“Io non voglio più lavorare così, è immorale. È tempo di togliere il superfluo e ridefinire i tempi”. Così diceva qualche settimana fa “re” Giorgio Armani in una lettera aperta al mondo della moda in cui per primo accendeva i riflettori sulle criticità dell’attuale sistema fatte emergere dall’emergenza coronavirus, tracciando una road map per ripartire poi dalle priorità, rallentando quei ritmi forsennati che il fashion system ha avuto in questi anni. Detto fatto. Le sue parole hanno trovato ora un riscontro nell’annuncio del nuovo calendario delle sfilate donna, uomo e alta moda del Gruppo Armani.

La casa di moda milanese, infatti, ha appena comunicato che le collezioni Giorgio Armani ed Emporio Armani uomo e donna saranno presentate a settembre 2020 a Milano, secondo modalità ancora in via di definizione che verranno svelate prossimamente. La sfilata Armani Privé, invece, sarà “posticipata a gennaio 2021 e si terrà nella storica sede di Palazzo Orsini in via Borgonuovo a Milano. La collezione, che non avrà stagionalità, presenterà capi adatti all’inverno così come capi più leggeri per l’estate“. Inoltre, a partire da giugno 2020, “Armani metterà a disposizione di tutte le clienti i servizi della sua sartoria: un ampio repertorio di modelli, attuali e delle precedenti collezioni, saranno proposti e rivisti in base ai tessuti scelti e alle modifiche richieste. Gli abiti saranno poi presentati su appuntamento, come già avviene nel corso dell’anno in atelier”.

Anche questa volta insomma, “re” Giorgio ha fatto da apripista sul tema dal momento che ad oggi ancora nessuno si era espresso sul futuro delle sfilate. Certo, la Camera Nazionale della Moda Italiana ha organizzato dal 14 al 17 luglio 2020 la prima Milano Digital Fashion Week ma il fallimento della settimana della moda milanese del febbraio scorso ci insegna che vedere un abito in video non è la stessa cosa (soprattutto per i buyer) che poterlo toccare e ammirare di persona sulle passerelle.

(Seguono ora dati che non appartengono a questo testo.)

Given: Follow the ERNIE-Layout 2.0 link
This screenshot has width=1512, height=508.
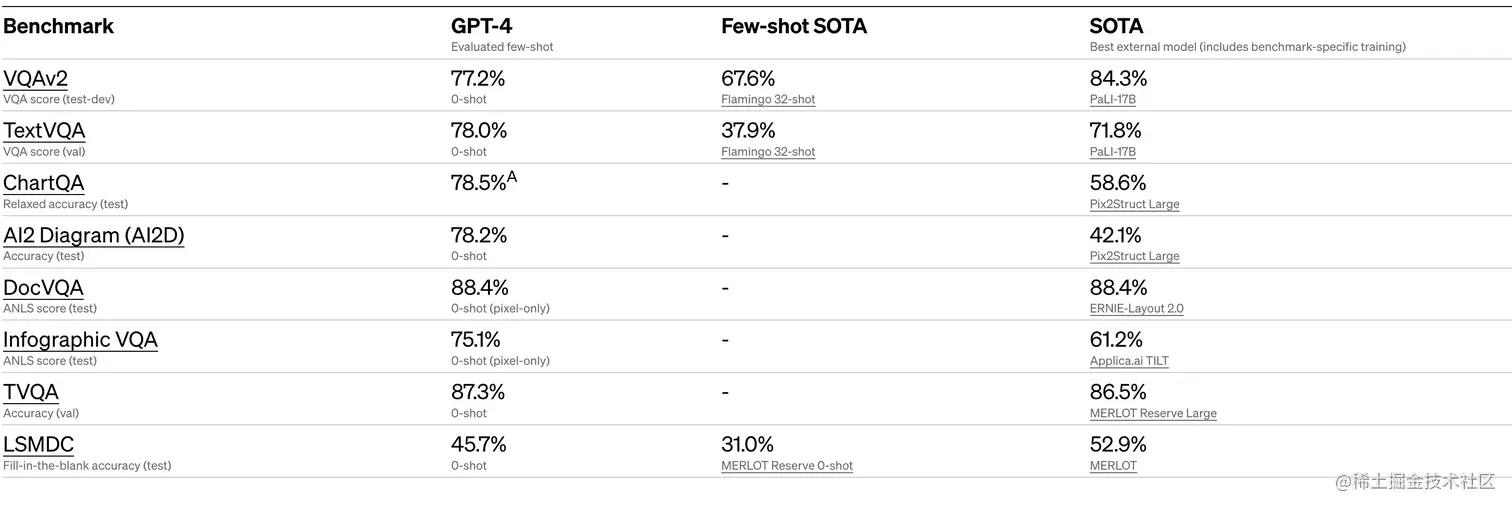Looking at the screenshot, I should [x=1136, y=309].
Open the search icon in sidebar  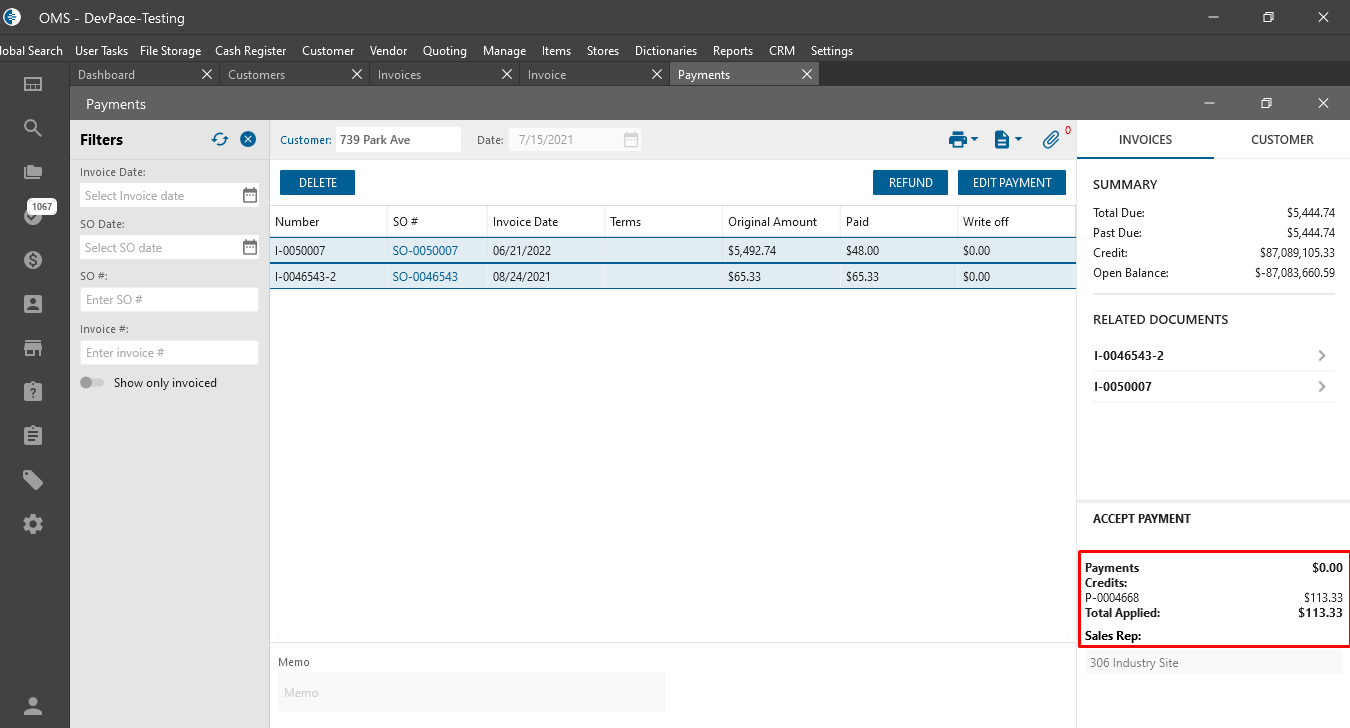pos(33,128)

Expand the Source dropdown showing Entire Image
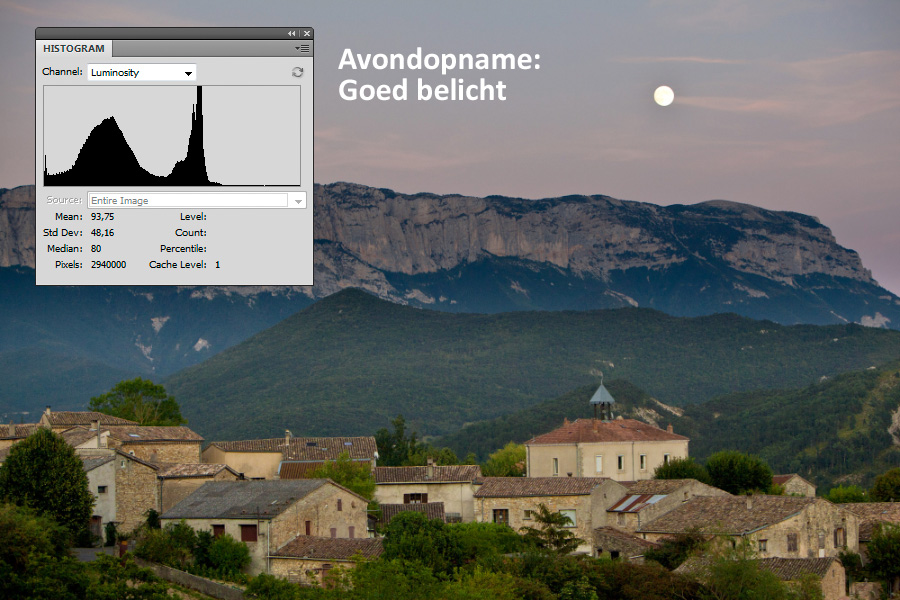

La scelta di Armani è meno drastica di rispetto a quella di Saint Laurent – che ha cancellato tutte le sfilate programmate nei calendari ufficiali del 2020 – ma ha comunque il sapore di una rivoluzione, soprattutto se confrontata con i ritmi serrati che il mondo della moda ha avuto fino ad oggi, bollando come “vecchio e obsoleto” un capo che è stato appena qualche settimana in vendita nei negozi. “Non ha senso che una mia giacca, o un mio tailleur vivano in negozio per tre settimane, diventino immediatamente obsoleti, e vengano sostituiti da merce nuova, che non è poi troppo diversa da quella che l’ha preceduta. Io non lavoro così, trovo sia immorale farlo – scriveva Armani nella sua lettera aperta -. Ho sempre creduto in una idea di eleganza senza tempo, nella realizzazione di capi d’abbigliamento che suggeriscano un unico modo di acquistarli: che durino nel tempo. Per lo stesso motivo trovo assurdo che durante il pieno inverno, in boutique, ci siano i vestito di lino e durante estate i cappotti di alpaca, questo per il semplice motivo che il desiderio d’acquisto debba essere soddisfatto nell’immediato”.